Begin Document passage

# Spalding Chainless



## Billythekid (Feb 10, 2020)

Hi this is my first time posting I am looking for information and possibly what year my Spalding chainless bicycle was made I believe it is newer than 1901 because of the rear hub but that’s all I can find out


----------



## Billythekid (Feb 10, 2020)

Sorry about the extra pics idk how that happened


----------



## redline1968 (Feb 10, 2020)

Save those spokes you not gonna find them easily  neet project.


----------



## Billythekid (Feb 10, 2020)

Yes I’ve learned I’m prolly not gonna get ball spokes on the front wheel but would like to lol thanks


----------



## Billythekid (Feb 10, 2020)

Anyone have a pic of the front hub it would have had


----------



## Billythekid (Feb 10, 2020)

And seat post / seat


----------



## Barnegatbicycles (Feb 10, 2020)

If it's suppose to be a ballend front hub it should be the one laying down.


----------



## Billythekid (Feb 10, 2020)

Thanks that deff matches the rear what other bikes may have them only Spalding??


----------



## Barnegatbicycles (Feb 10, 2020)

Billythekid said:


> Thanks that deff matches the rear what other bikes may have them only Spalding??



Columbia is a big one lol. Do you have a picture of the brake arm on the rear hub?


----------



## Billythekid (Feb 11, 2020)

The catalog is a 1901 Spalding


----------



## Billythekid (Feb 11, 2020)

Also does anyone know why there is a holt by the seat post hole


----------



## Billythekid (Feb 14, 2020)

Does anyone know if the front wheel would have been 32 or 36 spoke and is my back wheel original it is metal clad I think


----------



## Barnegatbicycles (Feb 15, 2020)

I can count the hub I think it's 32 but in not 100% sure rn.


----------



## Billythekid (Feb 15, 2020)

End Document passage
Begin Source data

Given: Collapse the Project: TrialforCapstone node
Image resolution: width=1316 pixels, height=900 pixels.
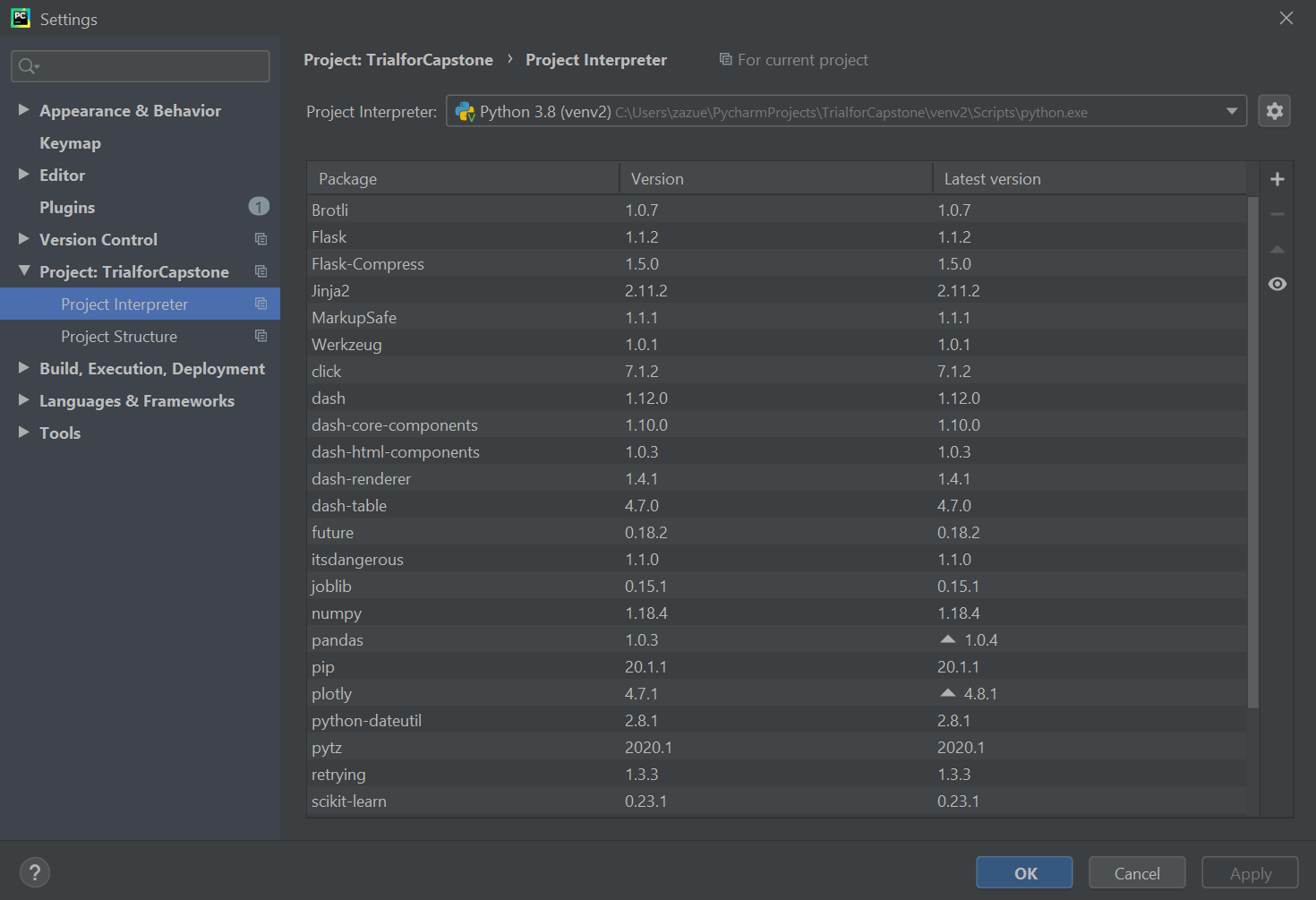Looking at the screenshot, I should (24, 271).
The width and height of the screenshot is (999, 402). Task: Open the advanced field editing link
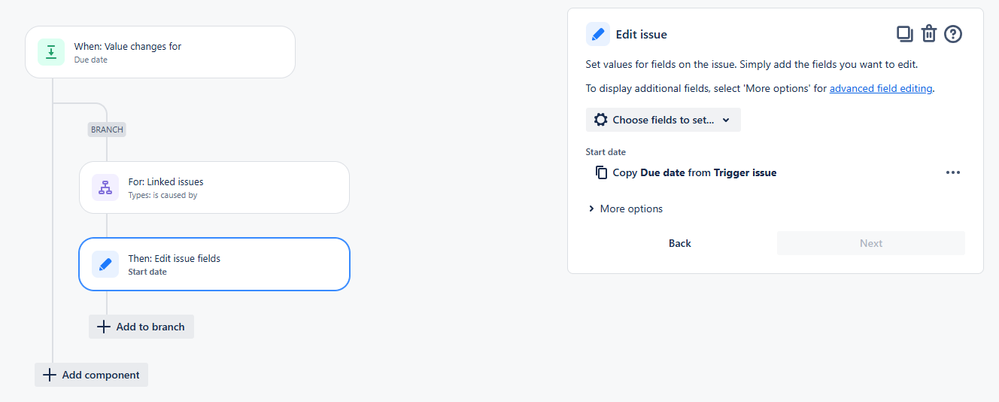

End Source data

» What the task requires: Continue the forum thread on the Spalding chainless bicycle from the point where it stops. The listing is separate material and has no connection to the forum thread on the Spalding chainless bicycle.

» Answer to the problem:
Thanks if u can take a pic that would b helpful also thanks


----------



## David Brown (Feb 16, 2020)

I am pretty sure that if its a ball end front hub they are only 28. At least all the ones I have ever seen or had where 28 spoke count.


----------



## Billythekid (Feb 17, 2020)

Ok thanks so much if anyone has a seat post i need one it has to be a wedge type like a front stem has as there is no pinch bolt hope that makes sense


----------



## Barnegatbicycles (Feb 17, 2020)

David Brown said:


> I am pretty sure that if its a ball end front hub they are only 28. At least all the ones I have ever seen or had where 28 spoke count.



You are correct 28 holes.


----------



## Billythekid (Feb 18, 2020)

Dang I missed the Spalding catalog on eBay should have bid higher if anyone here got it could u scan the pages and send to me??


----------



## Billythekid (Feb 25, 2020)

I need a seat post anyone got one it’s my birthday tomorrow so I can prolly squeeze a few bucks from my funds it must expand as the bike doesn’t have a clamp


----------



## Billythekid (Jul 1, 2020)

Still wondering what seatpost the bike would have came with anyone have one or know what it looks like I believe it is L shaped and has a pinch bolt with a square fitting like the handlebars can anyone confirm this ?


----------



## Barnegatbicycles (Jul 1, 2020)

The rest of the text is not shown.